## What the task requires
The records below are to be reproduced exactly, with every picture left out.

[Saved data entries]
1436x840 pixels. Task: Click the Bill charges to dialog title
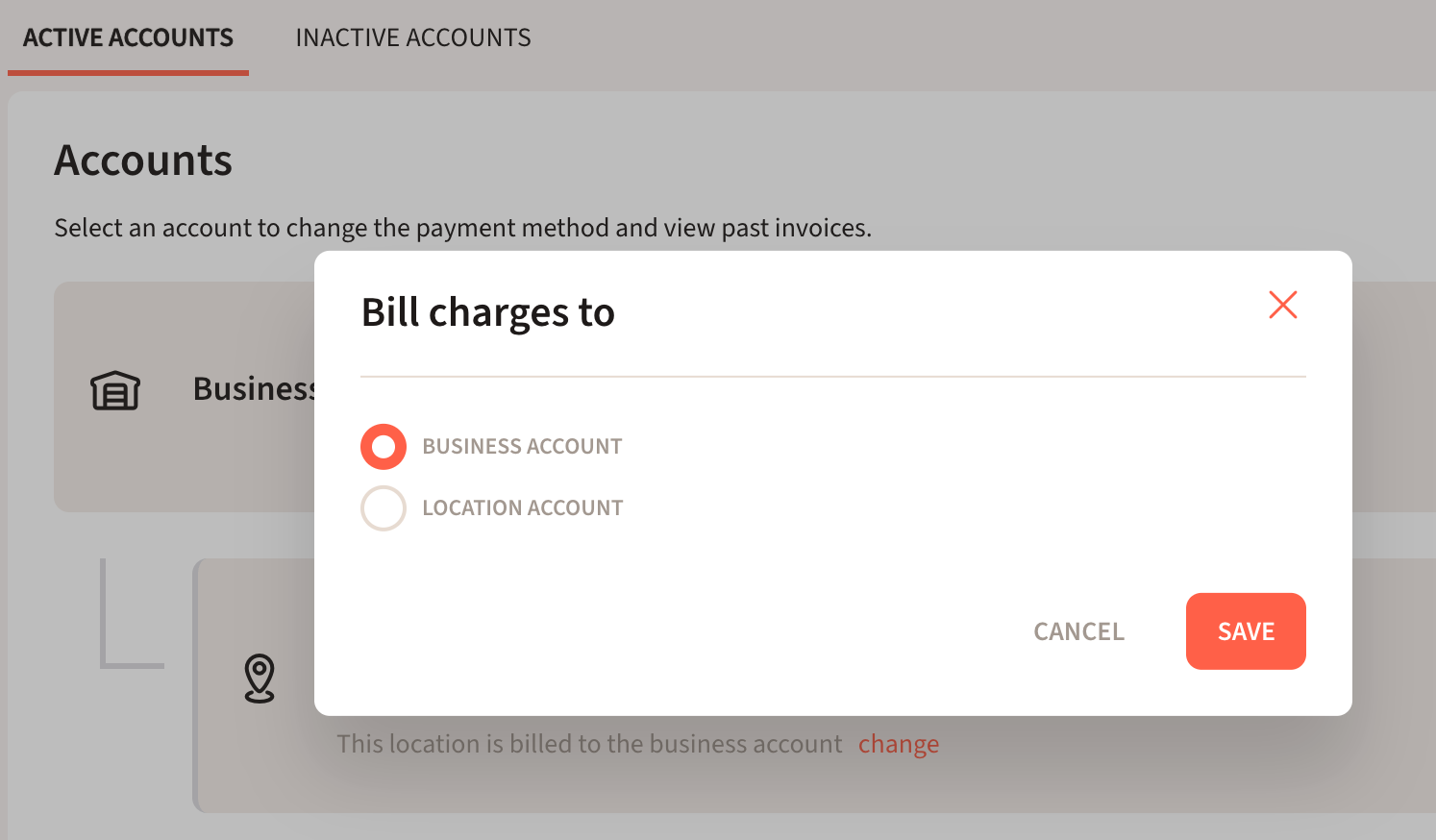click(x=487, y=312)
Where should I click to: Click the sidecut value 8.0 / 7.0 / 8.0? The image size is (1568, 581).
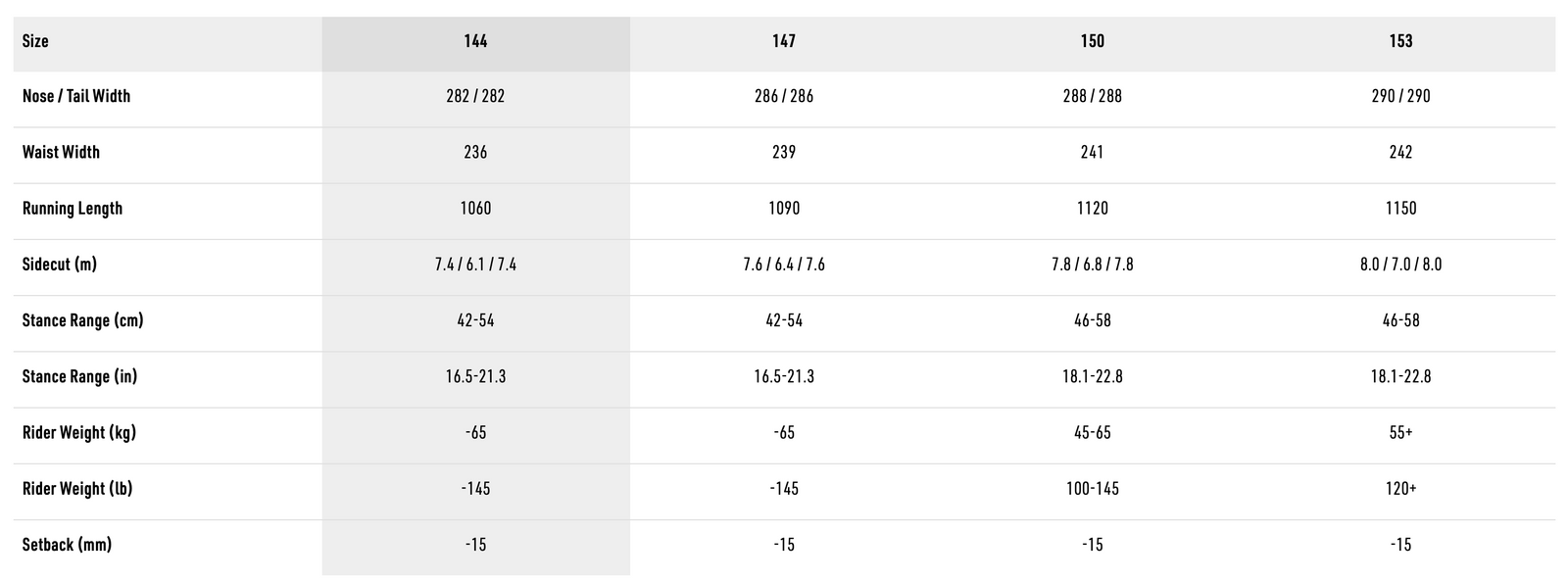tap(1400, 265)
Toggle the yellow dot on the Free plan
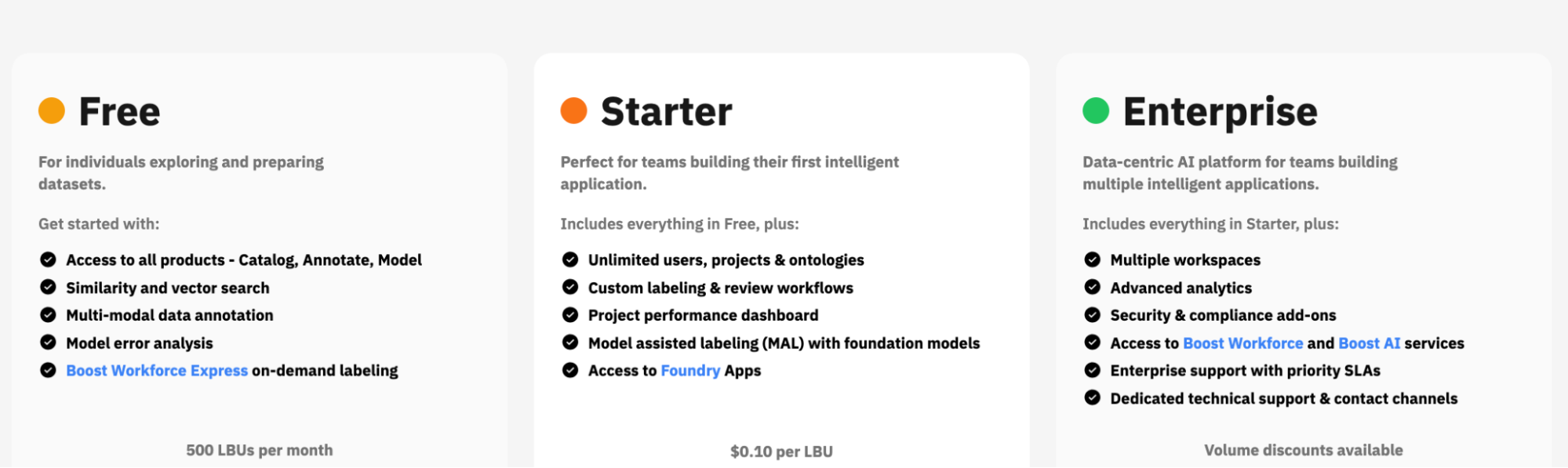This screenshot has height=468, width=1568. tap(52, 111)
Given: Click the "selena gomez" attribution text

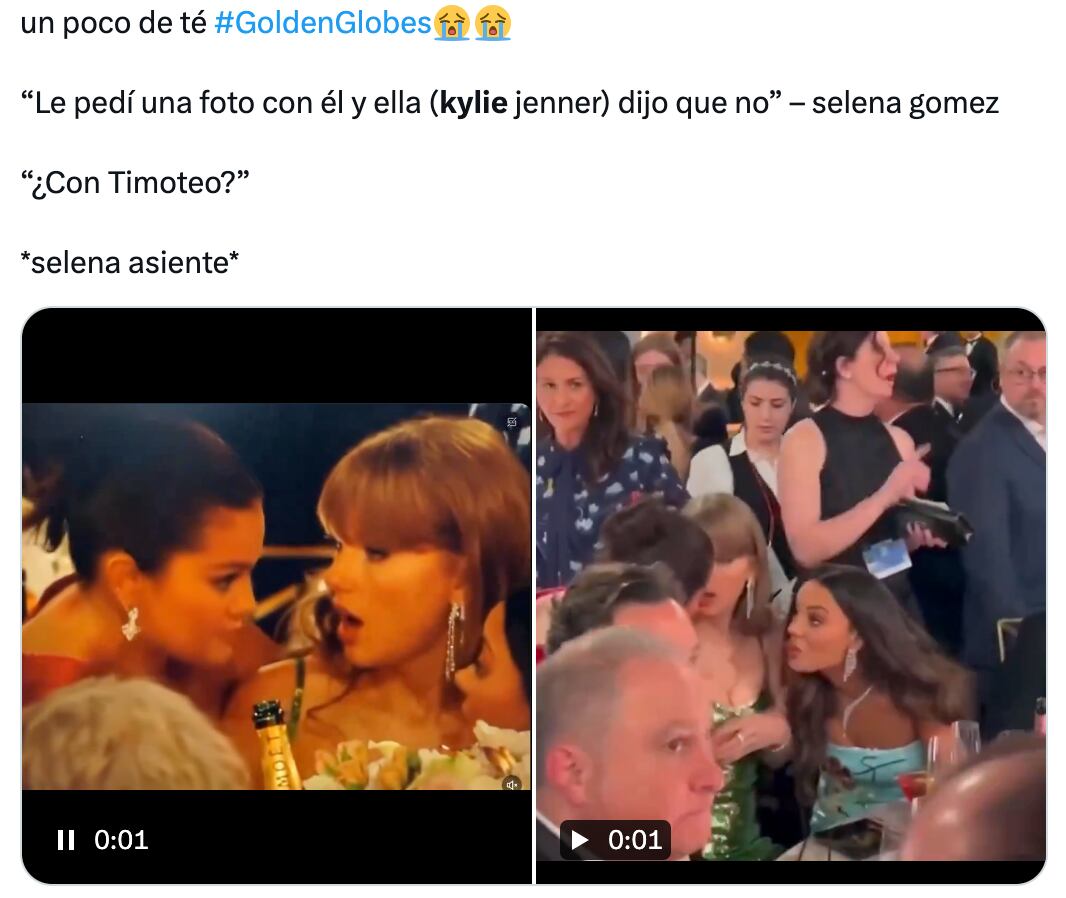Looking at the screenshot, I should (906, 103).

## Answer space
1436x840 pixels. Task: Click the Bill charges to dialog title
click(x=487, y=312)
Where should I click to: Click the sidecut value 8.0 / 7.0 / 8.0? The image size is (1568, 581).
tap(1400, 265)
Toggle the yellow dot on the Free plan
This screenshot has height=468, width=1568. tap(52, 111)
Given: Click the "selena gomez" attribution text

Looking at the screenshot, I should (906, 103).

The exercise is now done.